▶ _What you have to do_: Extract the entries in their exact form.

————

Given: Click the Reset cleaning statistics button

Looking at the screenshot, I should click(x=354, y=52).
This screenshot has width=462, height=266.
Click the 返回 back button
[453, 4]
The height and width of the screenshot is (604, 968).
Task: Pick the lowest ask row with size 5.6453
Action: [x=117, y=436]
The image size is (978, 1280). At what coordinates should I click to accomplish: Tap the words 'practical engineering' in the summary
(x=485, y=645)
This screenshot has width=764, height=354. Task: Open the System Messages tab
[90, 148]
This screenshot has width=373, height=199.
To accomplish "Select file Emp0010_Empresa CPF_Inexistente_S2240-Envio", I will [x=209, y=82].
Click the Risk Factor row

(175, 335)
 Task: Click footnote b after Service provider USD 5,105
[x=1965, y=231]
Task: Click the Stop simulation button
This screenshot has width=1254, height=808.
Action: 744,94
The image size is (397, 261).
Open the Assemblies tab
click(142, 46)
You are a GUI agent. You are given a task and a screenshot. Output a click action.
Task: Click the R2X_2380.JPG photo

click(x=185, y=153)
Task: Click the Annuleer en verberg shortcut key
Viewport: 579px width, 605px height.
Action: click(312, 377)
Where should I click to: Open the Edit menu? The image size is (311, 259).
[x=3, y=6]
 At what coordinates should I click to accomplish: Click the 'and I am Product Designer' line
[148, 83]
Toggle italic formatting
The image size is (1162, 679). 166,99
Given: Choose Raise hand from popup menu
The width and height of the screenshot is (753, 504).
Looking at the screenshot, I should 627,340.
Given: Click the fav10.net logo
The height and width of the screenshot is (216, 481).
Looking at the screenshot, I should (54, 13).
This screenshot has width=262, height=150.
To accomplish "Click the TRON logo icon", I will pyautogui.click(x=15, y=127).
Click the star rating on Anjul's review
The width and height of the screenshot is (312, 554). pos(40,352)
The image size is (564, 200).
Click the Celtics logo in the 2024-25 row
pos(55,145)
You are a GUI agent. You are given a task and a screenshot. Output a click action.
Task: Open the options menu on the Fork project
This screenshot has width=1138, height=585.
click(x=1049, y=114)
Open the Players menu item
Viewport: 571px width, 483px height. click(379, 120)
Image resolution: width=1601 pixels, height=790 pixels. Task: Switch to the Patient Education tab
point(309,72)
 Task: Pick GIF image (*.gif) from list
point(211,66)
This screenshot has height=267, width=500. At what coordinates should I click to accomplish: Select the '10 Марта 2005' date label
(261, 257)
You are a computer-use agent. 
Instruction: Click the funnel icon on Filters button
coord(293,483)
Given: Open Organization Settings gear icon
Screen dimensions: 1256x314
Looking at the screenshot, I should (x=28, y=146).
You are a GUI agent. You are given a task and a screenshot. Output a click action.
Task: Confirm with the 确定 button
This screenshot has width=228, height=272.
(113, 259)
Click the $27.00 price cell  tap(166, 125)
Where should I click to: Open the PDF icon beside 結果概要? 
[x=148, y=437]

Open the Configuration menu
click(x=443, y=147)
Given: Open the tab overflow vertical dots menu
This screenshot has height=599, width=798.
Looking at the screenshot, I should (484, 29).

————

▶ _Answer to this problem_:
Given: Click the Reset cleaning statistics button

Looking at the screenshot, I should click(x=354, y=52).
This screenshot has width=462, height=266.
Click the 返回 back button
[453, 4]
The height and width of the screenshot is (604, 968).
Task: Pick the lowest ask row with size 5.6453
Action: [x=117, y=436]
The image size is (978, 1280). At what coordinates should I click to accomplish: Tap the words 'practical engineering' in the summary
(x=485, y=645)
This screenshot has width=764, height=354. Task: Open the System Messages tab
[90, 148]
This screenshot has width=373, height=199.
To accomplish "Select file Emp0010_Empresa CPF_Inexistente_S2240-Envio", I will [x=209, y=82].
Click the Risk Factor row

(175, 335)
 Task: Click footnote b after Service provider USD 5,105
[x=1965, y=231]
Task: Click the Stop simulation button
This screenshot has width=1254, height=808.
Action: 744,94
The image size is (397, 261).
Open the Assemblies tab
click(142, 46)
You are a GUI agent. You are given a task and a screenshot. Output a click action.
Task: Click the R2X_2380.JPG photo

click(x=185, y=153)
Task: Click the Annuleer en verberg shortcut key
Viewport: 579px width, 605px height.
Action: click(312, 377)
Where should I click to: Open the Edit menu? The image size is (311, 259).
[x=3, y=6]
 At what coordinates should I click to accomplish: Click the 'and I am Product Designer' line
[148, 83]
Toggle italic formatting
The image size is (1162, 679). 166,99
Given: Choose Raise hand from popup menu
The width and height of the screenshot is (753, 504).
Looking at the screenshot, I should 627,340.
Given: Click the fav10.net logo
The height and width of the screenshot is (216, 481).
Looking at the screenshot, I should (54, 13).
This screenshot has width=262, height=150.
To accomplish "Click the TRON logo icon", I will pyautogui.click(x=15, y=127).
Click the star rating on Anjul's review
The width and height of the screenshot is (312, 554). pos(40,352)
The image size is (564, 200).
Click the Celtics logo in the 2024-25 row
pos(55,145)
You are a GUI agent. You are given a task and a screenshot. Output a click action.
Task: Open the options menu on the Fork project
This screenshot has width=1138, height=585.
click(x=1049, y=114)
Open the Players menu item
Viewport: 571px width, 483px height. click(379, 120)
Image resolution: width=1601 pixels, height=790 pixels. Task: Switch to the Patient Education tab
point(309,72)
 Task: Pick GIF image (*.gif) from list
point(211,66)
This screenshot has height=267, width=500. At what coordinates should I click to accomplish: Select the '10 Марта 2005' date label
(261, 257)
You are a computer-use agent. 
Instruction: Click the funnel icon on Filters button
coord(293,483)
Given: Open Organization Settings gear icon
Screen dimensions: 1256x314
Looking at the screenshot, I should (x=28, y=146).
You are a GUI agent. You are given a task and a screenshot. Output a click action.
Task: Confirm with the 确定 button
This screenshot has width=228, height=272.
(113, 259)
Click the $27.00 price cell  tap(166, 125)
Where should I click to: Open the PDF icon beside 結果概要? 
[x=148, y=437]

Open the Configuration menu
click(x=443, y=147)
Given: Open the tab overflow vertical dots menu
This screenshot has height=599, width=798.
Looking at the screenshot, I should (484, 29).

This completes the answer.